» How to complete this task:
An exact copy of every entry is needed, without any of the pictures.

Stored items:

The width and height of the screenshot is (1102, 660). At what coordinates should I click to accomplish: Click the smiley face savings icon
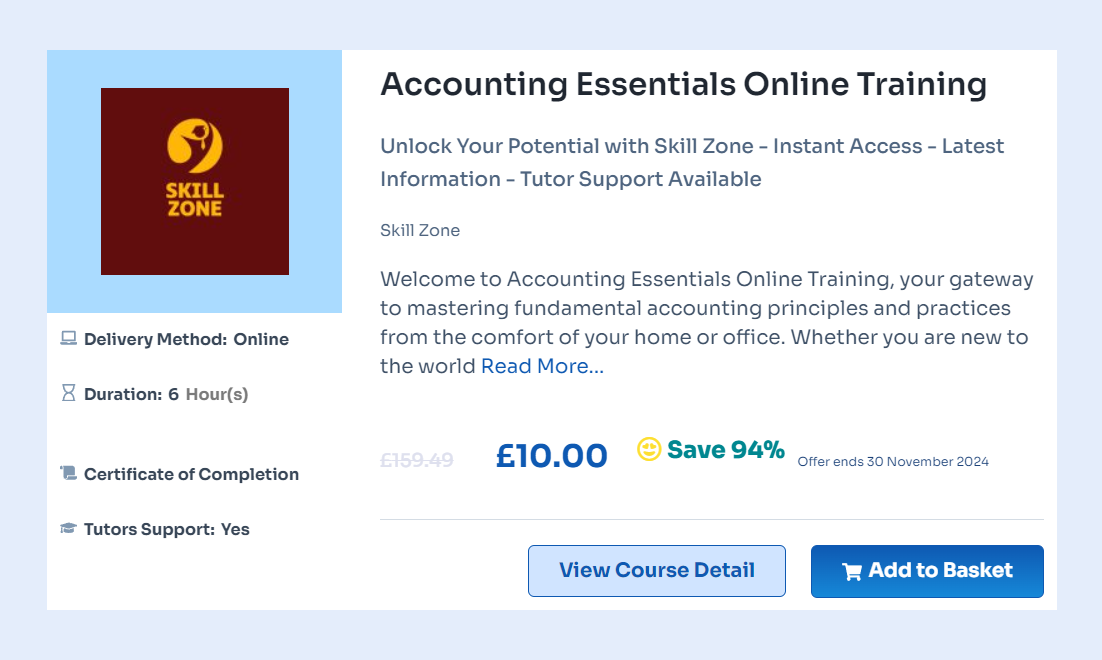[649, 450]
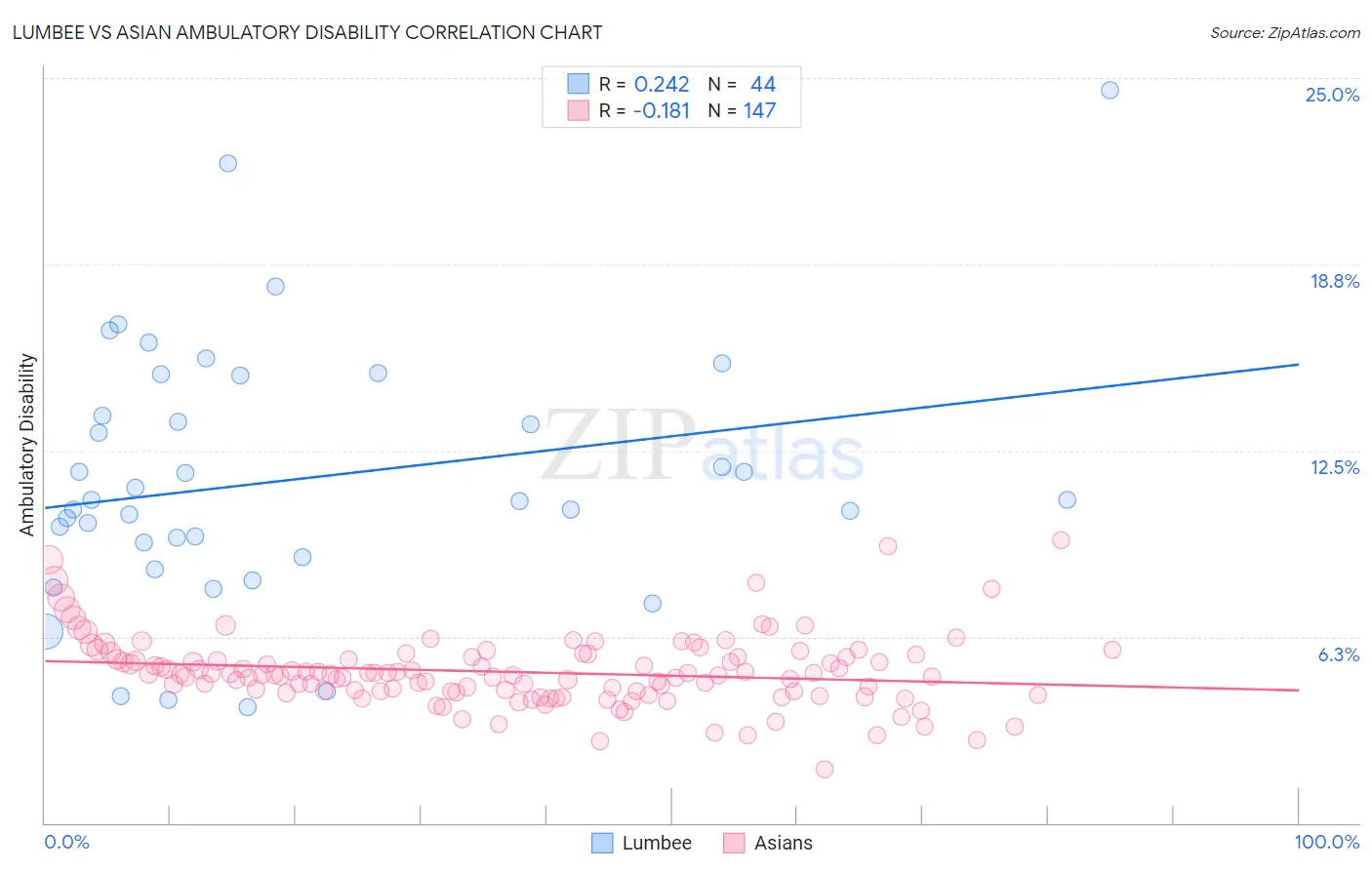Click the 6.3% y-axis label

coord(1338,654)
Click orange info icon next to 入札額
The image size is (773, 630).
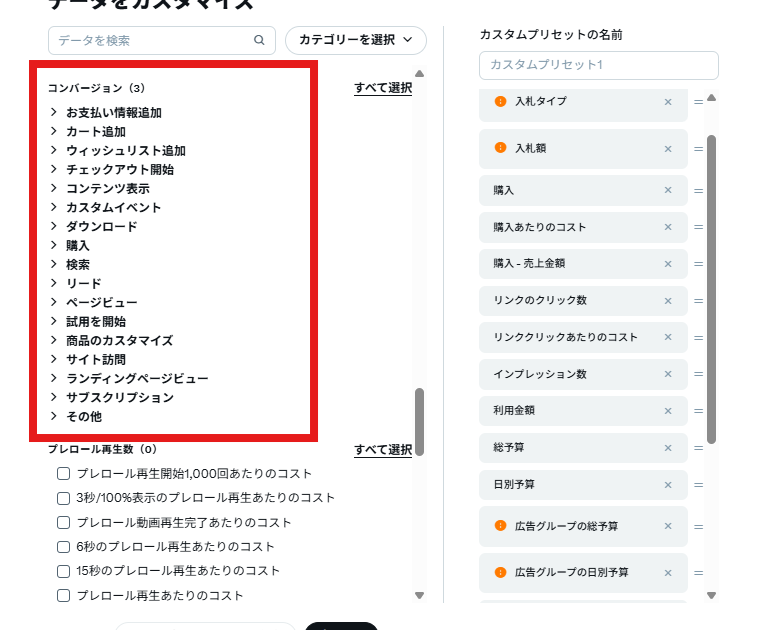point(500,148)
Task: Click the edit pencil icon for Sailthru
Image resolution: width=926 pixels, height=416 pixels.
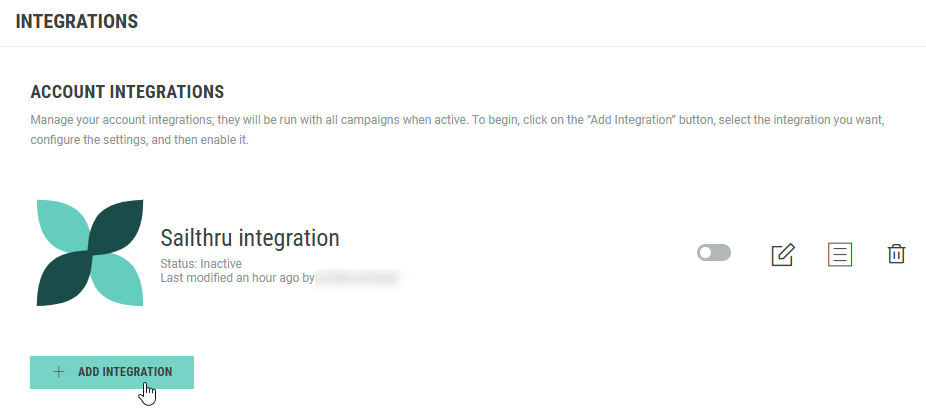Action: pos(782,254)
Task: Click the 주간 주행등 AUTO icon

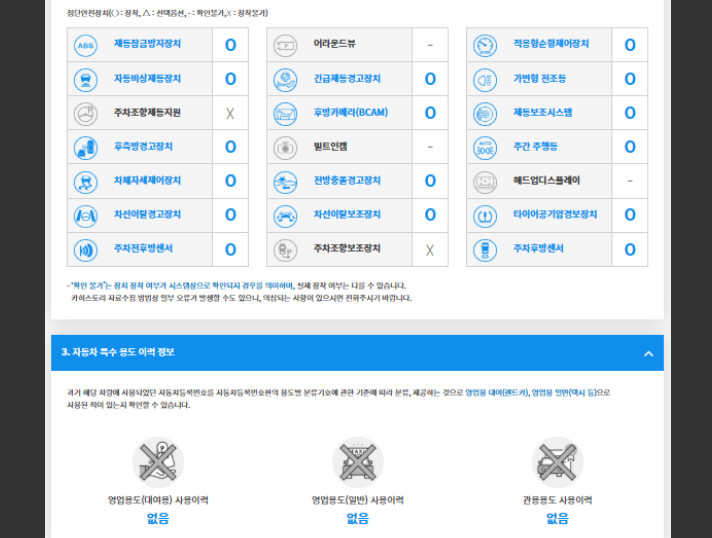Action: tap(485, 147)
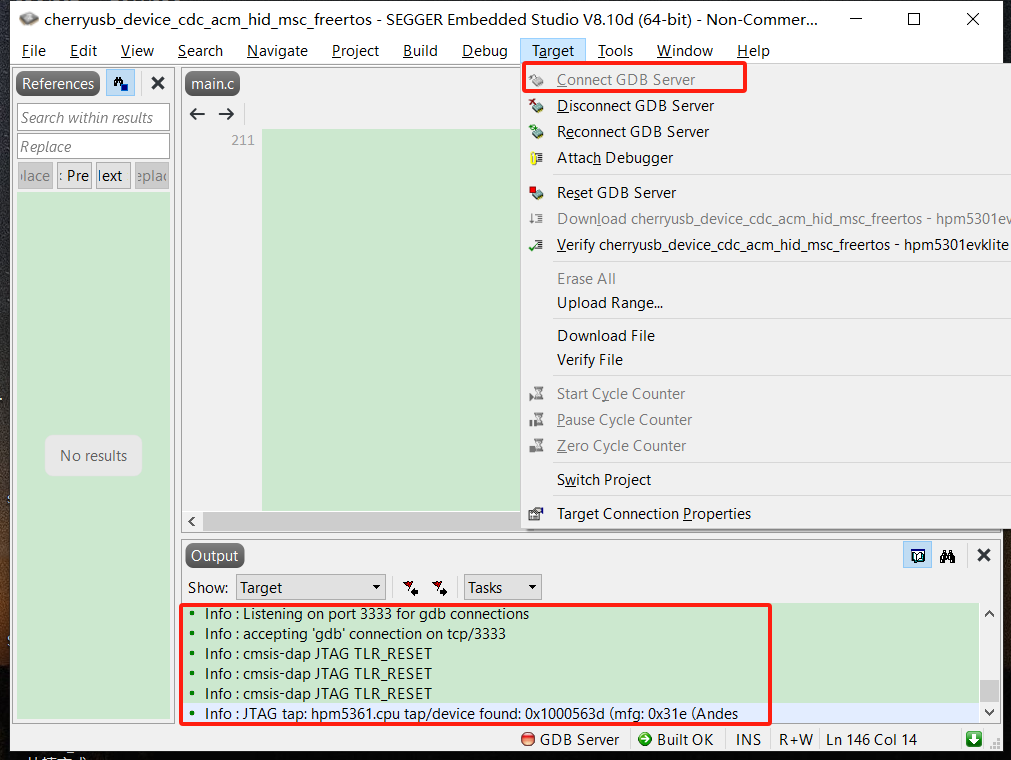Click the binoculars search icon in Output panel
1011x760 pixels.
point(947,556)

» Response for this exercise:
The width and height of the screenshot is (1102, 660). At what coordinates should I click to accomplish: Click the smiley face savings icon
[649, 450]
Click the 6.3% y-axis label

coord(1338,654)
Click orange info icon next to 入札額
The image size is (773, 630).
point(500,148)
Task: Click the edit pencil icon for Sailthru
Image resolution: width=926 pixels, height=416 pixels.
Action: pos(782,254)
Task: Click the 주간 주행등 AUTO icon

Action: tap(485, 147)
Click the binoculars search icon in Output panel
1011x760 pixels.
point(947,556)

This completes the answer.